Segment Start: Data supplied

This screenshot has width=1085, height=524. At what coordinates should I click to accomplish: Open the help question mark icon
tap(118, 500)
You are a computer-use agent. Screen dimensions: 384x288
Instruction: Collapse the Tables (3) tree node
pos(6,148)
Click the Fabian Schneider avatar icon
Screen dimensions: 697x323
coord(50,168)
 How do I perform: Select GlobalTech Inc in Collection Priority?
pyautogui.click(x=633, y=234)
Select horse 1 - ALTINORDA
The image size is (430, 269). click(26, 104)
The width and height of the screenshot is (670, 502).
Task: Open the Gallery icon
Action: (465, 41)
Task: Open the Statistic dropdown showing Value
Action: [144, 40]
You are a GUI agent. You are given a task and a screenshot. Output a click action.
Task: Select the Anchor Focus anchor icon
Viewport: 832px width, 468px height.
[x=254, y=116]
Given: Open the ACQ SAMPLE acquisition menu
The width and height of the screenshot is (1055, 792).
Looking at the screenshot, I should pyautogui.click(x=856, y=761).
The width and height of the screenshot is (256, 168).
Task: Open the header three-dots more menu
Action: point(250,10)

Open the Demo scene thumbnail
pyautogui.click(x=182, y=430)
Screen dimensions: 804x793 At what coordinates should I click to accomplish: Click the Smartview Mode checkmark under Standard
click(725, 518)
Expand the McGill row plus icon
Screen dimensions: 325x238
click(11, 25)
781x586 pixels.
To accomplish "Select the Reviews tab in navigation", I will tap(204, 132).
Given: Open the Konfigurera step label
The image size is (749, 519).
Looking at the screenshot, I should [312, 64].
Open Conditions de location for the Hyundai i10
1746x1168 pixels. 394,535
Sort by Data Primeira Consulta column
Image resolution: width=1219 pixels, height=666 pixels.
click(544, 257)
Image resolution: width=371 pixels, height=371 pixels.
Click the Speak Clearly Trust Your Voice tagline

Segment End: Data supplied

_Task item_:
I need exact copies of the lines from the one holding "Open the Demo scene thumbnail" through the end of the records above, and nothing beyond them.

_Reply to the task_:
Open the Demo scene thumbnail
pyautogui.click(x=182, y=430)
Screen dimensions: 804x793 At what coordinates should I click to accomplish: Click the Smartview Mode checkmark under Standard
click(725, 518)
Expand the McGill row plus icon
Screen dimensions: 325x238
click(11, 25)
781x586 pixels.
To accomplish "Select the Reviews tab in navigation", I will tap(204, 132).
Given: Open the Konfigurera step label
The image size is (749, 519).
Looking at the screenshot, I should [312, 64].
Open Conditions de location for the Hyundai i10
1746x1168 pixels. 394,535
Sort by Data Primeira Consulta column
Image resolution: width=1219 pixels, height=666 pixels.
click(544, 257)
Image resolution: width=371 pixels, height=371 pixels.
Click the Speak Clearly Trust Your Voice tagline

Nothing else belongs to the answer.